С точки зрения нормальной логики, решение Корчака принять смерть вместе с детьми — неразумно, бессмысленно. В мифе, однако, оно обретает высший смысл. Ибо в мифе своя целесообразность, которая зиждется не на здравом смысле, а на идеале, на чистой, абсолютной идее. Это тонко подмечено в следующем размышлении о Корчаке: «Предать детей и отпустить их умирать одних — это значило бы как-то уступить злодейству, в чем-то согласиться с ним, своим р а з у м н ы м
Есть в легенде Корчака и другие мифологические «наслоения». Так, он знает свою судьбу, но не предотвращает ее. И его выбор смерти, по существу, мнимый выбор. Как в мифе, свобода здесь вступает в коллизию с Необходимостью (судьбой, богами). «Все предрешено, а действия героя развиваются так, как если бы ничего не было предрешено»15. Да, Корчаку предначертано погибнуть, но он сам постановляет умереть. Мятежник, нарушающий волю судьбы, диктуя свою волю, гибнет, и его свобода — ни что иное, как само героическое усилие — независимо от исхода.
Собственно, эта «мифологическая» позиция и отличает Корчака от миллионов других людей, разделивших его участь, а ведь среди них — подчеркнём это еще раз — были борцы и герои.
Все названные мифологические детерминанты превращают замечательную саму по себе житейскую историю о конкретном человеке в конкретных обстоятельствах — в легенду, предельно обобщенное, универсальное, архетипическое повествование, чья значимость абсолютна. Там же, где архетип, изображаемое подымается из мира единократного и преходящего в сферу вечного, личная судьба возвышается до всечеловеческой17.
Мифологический герой не может существовать в бытовом, будничном, реальном пространстве и времени.
Время и пространство в легенде Корчака — нераздельны. Это характерно для мифопоэтического мышления. «В литературно-художественном хронотопе имеет место слияние пространственных и временных примет в осмысленном и конкретном целом. /…/ Хронотоп… имеет существенное жанровое значение. /…/ Жанр и жанровые разновидности определяются именно хронотопом»18 — писал М.Бахтин.
В самом деле, пространство и время в легенде Корчака замкнуты, закрыты, как бы бесперспективны — из времени оккупаци и геноцида, из пространства гетто выход был только в смерть.
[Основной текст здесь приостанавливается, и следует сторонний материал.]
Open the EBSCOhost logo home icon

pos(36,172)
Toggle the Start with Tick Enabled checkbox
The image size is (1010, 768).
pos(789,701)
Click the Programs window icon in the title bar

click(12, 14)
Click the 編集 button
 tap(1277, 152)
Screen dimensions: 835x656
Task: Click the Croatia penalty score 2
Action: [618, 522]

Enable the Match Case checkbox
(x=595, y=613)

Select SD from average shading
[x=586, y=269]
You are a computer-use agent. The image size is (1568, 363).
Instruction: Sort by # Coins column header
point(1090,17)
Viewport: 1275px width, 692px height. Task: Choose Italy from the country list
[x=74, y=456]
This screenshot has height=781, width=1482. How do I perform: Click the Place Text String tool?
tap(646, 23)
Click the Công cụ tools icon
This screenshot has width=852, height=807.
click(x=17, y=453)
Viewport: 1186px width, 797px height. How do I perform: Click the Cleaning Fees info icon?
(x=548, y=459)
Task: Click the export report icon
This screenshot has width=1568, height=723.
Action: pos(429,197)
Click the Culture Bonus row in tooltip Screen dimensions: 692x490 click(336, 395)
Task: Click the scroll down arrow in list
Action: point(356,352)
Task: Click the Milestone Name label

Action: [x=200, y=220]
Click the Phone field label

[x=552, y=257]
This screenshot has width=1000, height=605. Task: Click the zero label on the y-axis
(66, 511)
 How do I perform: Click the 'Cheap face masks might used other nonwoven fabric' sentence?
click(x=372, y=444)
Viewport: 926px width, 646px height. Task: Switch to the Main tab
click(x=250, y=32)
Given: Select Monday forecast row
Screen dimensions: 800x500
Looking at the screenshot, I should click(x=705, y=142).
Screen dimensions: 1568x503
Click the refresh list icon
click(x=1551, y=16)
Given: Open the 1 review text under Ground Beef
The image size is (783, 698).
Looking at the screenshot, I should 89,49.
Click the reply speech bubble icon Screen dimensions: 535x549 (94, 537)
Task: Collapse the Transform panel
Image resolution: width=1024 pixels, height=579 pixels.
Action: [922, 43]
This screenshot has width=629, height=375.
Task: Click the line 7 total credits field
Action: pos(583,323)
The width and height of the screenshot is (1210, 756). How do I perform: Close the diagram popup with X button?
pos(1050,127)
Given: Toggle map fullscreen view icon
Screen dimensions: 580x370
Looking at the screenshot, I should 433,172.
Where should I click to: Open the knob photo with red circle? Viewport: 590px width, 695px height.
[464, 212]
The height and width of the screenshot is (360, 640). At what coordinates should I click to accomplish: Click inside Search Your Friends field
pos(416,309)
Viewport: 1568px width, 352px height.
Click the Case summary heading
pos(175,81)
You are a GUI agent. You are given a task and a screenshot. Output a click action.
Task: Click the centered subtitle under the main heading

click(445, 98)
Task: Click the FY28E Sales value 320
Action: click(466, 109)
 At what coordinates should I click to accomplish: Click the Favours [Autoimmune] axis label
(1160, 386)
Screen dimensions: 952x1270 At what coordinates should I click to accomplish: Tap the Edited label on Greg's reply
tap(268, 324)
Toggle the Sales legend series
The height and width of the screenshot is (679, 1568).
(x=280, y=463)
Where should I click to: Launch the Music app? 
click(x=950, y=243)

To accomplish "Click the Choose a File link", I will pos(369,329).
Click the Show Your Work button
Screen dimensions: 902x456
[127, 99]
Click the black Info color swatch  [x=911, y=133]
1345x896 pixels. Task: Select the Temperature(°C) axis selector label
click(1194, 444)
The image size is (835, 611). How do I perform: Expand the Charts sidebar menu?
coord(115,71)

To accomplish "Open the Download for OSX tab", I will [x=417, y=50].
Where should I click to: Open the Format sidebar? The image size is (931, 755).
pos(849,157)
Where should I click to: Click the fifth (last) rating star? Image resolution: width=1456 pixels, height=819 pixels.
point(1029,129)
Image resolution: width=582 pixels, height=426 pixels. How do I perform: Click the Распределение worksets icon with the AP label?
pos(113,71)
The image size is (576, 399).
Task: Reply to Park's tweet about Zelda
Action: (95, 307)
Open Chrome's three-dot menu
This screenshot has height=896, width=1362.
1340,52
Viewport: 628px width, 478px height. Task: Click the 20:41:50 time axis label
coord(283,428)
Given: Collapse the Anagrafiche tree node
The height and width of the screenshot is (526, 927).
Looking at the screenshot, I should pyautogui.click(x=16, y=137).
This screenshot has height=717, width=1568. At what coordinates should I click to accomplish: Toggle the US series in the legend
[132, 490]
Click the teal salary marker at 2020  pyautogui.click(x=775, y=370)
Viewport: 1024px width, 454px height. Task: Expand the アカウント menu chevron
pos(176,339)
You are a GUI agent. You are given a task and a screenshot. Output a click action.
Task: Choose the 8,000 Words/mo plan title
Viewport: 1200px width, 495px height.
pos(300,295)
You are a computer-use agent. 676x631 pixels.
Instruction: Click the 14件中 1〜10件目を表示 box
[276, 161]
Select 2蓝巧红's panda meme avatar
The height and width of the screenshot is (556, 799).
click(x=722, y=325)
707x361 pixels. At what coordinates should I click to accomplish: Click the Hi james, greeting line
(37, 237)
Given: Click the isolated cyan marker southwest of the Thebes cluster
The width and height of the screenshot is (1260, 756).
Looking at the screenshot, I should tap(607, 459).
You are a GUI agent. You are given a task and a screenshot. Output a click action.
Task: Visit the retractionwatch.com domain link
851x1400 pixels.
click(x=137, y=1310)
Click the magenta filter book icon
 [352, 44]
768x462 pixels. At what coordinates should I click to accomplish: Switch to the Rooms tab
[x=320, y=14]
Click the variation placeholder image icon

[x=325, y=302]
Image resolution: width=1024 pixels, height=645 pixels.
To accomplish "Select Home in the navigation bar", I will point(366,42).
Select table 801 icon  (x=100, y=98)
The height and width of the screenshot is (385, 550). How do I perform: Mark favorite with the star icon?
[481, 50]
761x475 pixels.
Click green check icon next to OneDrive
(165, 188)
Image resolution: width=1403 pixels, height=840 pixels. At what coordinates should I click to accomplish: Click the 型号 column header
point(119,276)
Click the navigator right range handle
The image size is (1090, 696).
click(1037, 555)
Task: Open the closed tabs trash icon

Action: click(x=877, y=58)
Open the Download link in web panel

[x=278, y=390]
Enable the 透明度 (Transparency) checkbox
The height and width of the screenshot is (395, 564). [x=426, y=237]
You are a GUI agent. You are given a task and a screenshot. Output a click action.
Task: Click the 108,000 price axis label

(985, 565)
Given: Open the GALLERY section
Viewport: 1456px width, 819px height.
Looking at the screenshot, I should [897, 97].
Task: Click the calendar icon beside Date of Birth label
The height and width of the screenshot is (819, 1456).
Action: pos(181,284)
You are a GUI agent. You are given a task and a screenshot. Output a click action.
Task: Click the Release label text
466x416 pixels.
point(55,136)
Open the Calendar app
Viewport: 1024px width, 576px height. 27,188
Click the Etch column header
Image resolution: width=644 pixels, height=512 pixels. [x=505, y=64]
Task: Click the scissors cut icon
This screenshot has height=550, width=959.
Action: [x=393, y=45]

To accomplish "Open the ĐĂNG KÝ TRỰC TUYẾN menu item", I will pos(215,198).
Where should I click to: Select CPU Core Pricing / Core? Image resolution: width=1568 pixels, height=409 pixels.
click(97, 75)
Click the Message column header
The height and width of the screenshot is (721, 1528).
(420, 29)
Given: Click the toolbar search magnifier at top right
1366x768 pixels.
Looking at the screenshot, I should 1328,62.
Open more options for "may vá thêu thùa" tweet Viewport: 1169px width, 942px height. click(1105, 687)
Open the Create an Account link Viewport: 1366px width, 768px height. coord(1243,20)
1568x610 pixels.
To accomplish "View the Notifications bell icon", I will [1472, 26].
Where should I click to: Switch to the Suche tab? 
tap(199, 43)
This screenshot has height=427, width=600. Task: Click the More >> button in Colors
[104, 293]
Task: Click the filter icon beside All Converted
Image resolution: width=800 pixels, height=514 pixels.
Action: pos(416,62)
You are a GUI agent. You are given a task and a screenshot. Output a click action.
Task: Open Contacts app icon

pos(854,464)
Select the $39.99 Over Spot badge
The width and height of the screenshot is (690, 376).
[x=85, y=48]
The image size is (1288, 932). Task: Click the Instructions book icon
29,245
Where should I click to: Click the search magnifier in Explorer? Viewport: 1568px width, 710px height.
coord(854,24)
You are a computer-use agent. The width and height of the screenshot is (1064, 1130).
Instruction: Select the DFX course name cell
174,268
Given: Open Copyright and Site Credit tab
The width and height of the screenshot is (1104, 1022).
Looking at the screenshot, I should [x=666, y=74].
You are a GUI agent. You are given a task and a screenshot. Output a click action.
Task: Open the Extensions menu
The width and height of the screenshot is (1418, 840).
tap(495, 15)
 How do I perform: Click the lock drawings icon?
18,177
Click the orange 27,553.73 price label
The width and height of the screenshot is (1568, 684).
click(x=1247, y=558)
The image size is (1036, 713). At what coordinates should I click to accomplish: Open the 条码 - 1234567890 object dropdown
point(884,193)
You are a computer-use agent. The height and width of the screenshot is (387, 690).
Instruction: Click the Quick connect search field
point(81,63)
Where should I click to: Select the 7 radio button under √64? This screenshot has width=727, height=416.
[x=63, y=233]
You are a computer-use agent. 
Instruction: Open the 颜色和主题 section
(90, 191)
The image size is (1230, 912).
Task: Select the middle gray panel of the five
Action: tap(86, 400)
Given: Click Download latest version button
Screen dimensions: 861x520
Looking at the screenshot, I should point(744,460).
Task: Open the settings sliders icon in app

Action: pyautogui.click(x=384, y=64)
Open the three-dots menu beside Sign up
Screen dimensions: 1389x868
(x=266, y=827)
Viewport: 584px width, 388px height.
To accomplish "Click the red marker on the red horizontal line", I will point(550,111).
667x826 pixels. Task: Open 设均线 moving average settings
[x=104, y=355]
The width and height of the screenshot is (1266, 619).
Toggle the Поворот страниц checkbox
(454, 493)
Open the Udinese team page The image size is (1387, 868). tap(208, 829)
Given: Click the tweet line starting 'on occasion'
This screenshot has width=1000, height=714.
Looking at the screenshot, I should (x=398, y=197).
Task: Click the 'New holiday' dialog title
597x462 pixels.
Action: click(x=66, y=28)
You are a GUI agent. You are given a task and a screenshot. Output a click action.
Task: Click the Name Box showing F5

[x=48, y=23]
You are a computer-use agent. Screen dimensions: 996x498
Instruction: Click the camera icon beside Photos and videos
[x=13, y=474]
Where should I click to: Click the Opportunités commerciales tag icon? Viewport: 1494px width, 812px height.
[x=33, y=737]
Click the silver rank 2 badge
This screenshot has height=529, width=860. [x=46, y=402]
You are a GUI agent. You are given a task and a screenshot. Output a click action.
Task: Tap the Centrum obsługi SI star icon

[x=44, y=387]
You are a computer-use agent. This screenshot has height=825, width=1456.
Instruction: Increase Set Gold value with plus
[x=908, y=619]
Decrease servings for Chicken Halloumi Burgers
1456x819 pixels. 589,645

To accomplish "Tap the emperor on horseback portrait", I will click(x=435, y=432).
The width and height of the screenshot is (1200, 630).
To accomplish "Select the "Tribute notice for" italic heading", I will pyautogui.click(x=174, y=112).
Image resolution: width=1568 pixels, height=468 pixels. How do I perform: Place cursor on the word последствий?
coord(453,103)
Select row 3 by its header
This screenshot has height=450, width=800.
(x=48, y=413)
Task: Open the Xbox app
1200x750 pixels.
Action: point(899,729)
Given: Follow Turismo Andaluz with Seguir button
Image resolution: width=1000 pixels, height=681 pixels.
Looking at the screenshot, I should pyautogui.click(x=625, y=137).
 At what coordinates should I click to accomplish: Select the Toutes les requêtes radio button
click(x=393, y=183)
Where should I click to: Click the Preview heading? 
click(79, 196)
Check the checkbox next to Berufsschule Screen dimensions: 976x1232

Как мы увидим дальше, пространство и время связаны здесь с понятием рубежности.
В легенде Корчака пространство и время действия конкретны. В отличие от мифического, сказочного «в некотором царстве, в некотором государстве» здесь — Варшава, гетто, улицы, названия которых мы знаем: Скользкая и Сосновая, Твердая и Железная, Новолипки и Кармелитская, Заменхоффа и Ставки, Умшлагплатц; в противовес мифическому абстрактному, не уточненному времени здесь — раннее утро 5 августа 1942 г. и тем не менее, эта предельная конкретность несомненно несет на себе печать мифа.
Время, исторически определенное, но завершенное, оно не имеет продолжения, оно остановилось, прекратилось. Вслед за «сегодня» не наступит «завтра». Вслед за «сегодня» — лишь умирание, смерть, небытие.
Вторая мировая война, трагический период для всех вовлеченных в нее народов, ни для одного из них, сколь тяжелыми ни были жертвы, не означала конца времени. И лишь для евреев оно было — должно было стать — последним (такова была цель «окончательного решения еврейского вопроса»). Не случайно в еврейской традиции эта эпоха называется Катастрофой, Шоа. В войне евреи как этническая общность все-таки уцелели, но война стала границей «правремени» и времени исторического. Послевоенное время — это не длящееся довоенное. То, прерванное, не имеет связи с настоящим. И настоящее не может пройти по следам прошлого, ибо даже следы его превращены в дым и пепел крематориев.